Algorithms¶

How each detection algorithm works.

Sliding Window Detector¶

Type: Online, heuristic

How It Works¶

Slide a window of size N across the data with overlap
Fit a linear trend (y = mx + b) in each window using least squares
Compare slope/offset to previous window
If difference exceeds threshold, start new segment

Data:    ────────────────────────────────────
Window 1: [======]
Window 2:    [======]
Window 3:       [======]  ← slope changes → NEW SEGMENT
Window 4:          [======]

Parameters¶

Parameter	Default	Description
`n`	60	Window size
`overlap_ratio`	0.33	Window overlap (0-1)
`alpha`	2.0	Slope change threshold
`beta`	2.0	Offset change threshold

Complexity¶

Time: O(n × N / offset) ≈ O(n) for typical settings
Space: O(n) for storing segments

When to Use¶

✅ General-purpose trend detection
✅ Need interpretable parameters
✅ Interactive parameter tuning
❌ Very noisy data (may oversegment)
❌ Need guaranteed optimal results

Bottom-Up Detector¶

Type: Offline, merge-based

How It Works¶

Start with many small segments (size = initial_segment_size)
Calculate merge cost for each adjacent pair
Merge the pair with lowest cost
Repeat until reaching max_segments

Initial:  [=][=][=][=][=][=][=][=][=][=]
Step 1:   [=][=][=][==][=][=][=][=][=]   ← lowest cost merge
Step 2:   [=][=][===][=][=][=][=][=]
...
Final:    [========][============]

Merge Cost¶

The cost of merging segments A and B is:

cost = error(merged) - error(A) - error(B)
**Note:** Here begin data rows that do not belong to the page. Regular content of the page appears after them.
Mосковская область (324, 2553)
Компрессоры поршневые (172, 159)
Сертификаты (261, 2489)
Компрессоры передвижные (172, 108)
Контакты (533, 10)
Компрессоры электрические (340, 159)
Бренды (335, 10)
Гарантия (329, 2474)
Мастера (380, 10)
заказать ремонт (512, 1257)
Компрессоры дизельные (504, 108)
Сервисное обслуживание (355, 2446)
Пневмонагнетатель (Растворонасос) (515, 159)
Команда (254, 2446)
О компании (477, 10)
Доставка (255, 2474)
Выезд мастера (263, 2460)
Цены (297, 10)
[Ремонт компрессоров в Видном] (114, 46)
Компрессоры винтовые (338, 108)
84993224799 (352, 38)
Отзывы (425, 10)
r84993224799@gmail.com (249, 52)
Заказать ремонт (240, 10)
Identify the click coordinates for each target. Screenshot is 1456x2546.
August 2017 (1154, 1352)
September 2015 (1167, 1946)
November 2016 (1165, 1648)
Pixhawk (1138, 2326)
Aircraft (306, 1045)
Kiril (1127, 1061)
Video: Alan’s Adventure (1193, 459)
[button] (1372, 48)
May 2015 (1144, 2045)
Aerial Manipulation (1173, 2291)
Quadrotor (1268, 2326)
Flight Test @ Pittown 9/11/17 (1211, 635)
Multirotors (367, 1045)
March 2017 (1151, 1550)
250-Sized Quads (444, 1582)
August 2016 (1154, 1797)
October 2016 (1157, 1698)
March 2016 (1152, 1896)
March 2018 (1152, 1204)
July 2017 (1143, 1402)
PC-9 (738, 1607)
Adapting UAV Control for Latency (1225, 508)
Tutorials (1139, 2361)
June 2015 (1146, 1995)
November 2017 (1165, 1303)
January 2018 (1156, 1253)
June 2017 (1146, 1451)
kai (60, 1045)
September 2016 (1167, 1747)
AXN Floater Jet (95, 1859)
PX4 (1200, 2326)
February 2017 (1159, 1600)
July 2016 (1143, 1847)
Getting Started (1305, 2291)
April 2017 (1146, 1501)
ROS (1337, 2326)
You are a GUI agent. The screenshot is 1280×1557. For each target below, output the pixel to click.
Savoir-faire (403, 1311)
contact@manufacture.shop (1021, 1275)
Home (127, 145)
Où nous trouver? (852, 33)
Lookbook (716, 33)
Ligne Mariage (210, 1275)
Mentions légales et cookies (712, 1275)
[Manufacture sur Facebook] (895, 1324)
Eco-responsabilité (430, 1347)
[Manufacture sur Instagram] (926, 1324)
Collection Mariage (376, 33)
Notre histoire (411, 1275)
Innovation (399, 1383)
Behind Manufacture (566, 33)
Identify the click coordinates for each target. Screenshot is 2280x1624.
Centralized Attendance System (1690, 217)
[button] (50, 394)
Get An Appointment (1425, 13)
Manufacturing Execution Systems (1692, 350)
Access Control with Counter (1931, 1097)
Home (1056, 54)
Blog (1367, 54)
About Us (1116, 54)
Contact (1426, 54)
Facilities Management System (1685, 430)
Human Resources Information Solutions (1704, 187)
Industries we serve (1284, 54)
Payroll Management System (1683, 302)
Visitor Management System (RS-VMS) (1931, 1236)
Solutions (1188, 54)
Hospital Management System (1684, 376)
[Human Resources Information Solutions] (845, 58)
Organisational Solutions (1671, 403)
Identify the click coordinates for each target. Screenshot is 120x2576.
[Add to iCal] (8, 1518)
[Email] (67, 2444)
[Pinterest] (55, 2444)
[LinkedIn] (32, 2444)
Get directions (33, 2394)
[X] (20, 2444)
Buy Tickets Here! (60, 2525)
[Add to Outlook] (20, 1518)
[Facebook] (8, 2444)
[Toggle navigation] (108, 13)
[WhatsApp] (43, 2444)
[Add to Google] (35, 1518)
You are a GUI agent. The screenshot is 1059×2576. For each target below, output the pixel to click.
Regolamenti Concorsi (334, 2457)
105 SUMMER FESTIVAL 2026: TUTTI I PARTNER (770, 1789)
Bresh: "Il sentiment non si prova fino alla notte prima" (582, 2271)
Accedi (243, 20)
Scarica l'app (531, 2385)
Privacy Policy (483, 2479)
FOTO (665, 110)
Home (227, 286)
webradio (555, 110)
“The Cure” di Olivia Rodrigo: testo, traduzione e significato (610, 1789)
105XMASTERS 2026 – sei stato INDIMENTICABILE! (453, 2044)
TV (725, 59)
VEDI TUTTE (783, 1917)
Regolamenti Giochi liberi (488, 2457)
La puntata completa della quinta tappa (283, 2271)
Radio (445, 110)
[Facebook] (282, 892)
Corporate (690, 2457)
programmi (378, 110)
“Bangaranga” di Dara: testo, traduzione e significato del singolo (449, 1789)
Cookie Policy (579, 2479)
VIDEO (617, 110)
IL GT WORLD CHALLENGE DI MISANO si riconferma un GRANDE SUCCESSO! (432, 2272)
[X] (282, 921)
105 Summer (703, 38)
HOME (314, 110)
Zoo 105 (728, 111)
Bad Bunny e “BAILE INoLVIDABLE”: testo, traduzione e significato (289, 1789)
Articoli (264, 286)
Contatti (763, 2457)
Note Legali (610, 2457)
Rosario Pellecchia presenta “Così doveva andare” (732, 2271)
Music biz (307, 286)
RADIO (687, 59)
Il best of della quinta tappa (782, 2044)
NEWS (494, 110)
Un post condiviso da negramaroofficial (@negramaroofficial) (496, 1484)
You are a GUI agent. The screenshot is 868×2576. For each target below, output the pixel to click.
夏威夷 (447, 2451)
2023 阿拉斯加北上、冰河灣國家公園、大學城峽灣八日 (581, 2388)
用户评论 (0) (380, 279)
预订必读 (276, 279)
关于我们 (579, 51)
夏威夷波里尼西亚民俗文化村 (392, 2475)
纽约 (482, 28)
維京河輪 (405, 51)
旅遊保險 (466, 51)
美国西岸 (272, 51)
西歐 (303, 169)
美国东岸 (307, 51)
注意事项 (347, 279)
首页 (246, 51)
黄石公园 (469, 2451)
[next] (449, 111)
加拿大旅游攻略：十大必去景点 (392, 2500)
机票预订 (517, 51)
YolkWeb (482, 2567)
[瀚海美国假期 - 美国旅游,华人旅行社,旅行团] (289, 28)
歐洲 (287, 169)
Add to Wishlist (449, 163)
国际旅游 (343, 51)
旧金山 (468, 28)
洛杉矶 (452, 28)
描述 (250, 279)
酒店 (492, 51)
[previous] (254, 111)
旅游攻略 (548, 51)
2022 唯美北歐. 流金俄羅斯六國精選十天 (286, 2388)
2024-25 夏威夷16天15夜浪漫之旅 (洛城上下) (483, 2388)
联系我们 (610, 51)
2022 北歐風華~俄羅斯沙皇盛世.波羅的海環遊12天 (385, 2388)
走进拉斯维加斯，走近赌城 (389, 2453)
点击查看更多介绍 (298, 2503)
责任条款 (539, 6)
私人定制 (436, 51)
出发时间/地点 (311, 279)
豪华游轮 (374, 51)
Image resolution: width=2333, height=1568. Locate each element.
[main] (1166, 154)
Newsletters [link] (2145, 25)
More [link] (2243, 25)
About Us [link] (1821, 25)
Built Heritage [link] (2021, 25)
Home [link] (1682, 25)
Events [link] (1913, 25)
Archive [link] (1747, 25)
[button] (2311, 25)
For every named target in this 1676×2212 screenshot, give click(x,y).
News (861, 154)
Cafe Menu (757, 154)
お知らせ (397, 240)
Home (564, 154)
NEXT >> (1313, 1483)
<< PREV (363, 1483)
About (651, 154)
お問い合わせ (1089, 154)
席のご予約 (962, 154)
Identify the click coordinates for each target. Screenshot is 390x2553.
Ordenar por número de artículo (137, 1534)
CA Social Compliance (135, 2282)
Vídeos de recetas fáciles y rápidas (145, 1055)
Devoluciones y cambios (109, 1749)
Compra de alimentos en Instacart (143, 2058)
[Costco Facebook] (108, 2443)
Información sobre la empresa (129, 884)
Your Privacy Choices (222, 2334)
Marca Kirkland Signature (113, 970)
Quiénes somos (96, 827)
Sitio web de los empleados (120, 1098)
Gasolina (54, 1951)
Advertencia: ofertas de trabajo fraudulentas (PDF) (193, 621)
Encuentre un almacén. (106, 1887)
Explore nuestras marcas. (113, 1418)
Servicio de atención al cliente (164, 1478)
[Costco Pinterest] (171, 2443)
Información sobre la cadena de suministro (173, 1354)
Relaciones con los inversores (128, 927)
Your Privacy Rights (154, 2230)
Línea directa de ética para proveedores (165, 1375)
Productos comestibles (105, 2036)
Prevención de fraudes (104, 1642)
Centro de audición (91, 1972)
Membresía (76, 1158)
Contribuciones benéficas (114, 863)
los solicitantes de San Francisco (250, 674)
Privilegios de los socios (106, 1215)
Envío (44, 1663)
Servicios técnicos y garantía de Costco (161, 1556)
Where error is the sum of squared residuals from the linear fit.

Parameters¶

Parameter	Default	Description
`max_segments`	10	Target number of segments
`initial_segment_size`	5	Starting segment size
`merge_cost_threshold`	None	Stop if cost exceeds this

Complexity¶

Time: O(n² / initial_segment_size) worst case
Space: O(n)

When to Use¶

✅ Know desired segment count
✅ Noisy data
✅ Want consistent granularity
❌ Very long sequences (slow)
❌ Need optimal breakpoints

PELT Detector¶

Type: Offline, exact optimization

How It Works¶

PELT (Pruned Exact Linear Time) finds the optimal segmentation that minimizes:

∑ cost(segment_i) + penalty × (number of segments)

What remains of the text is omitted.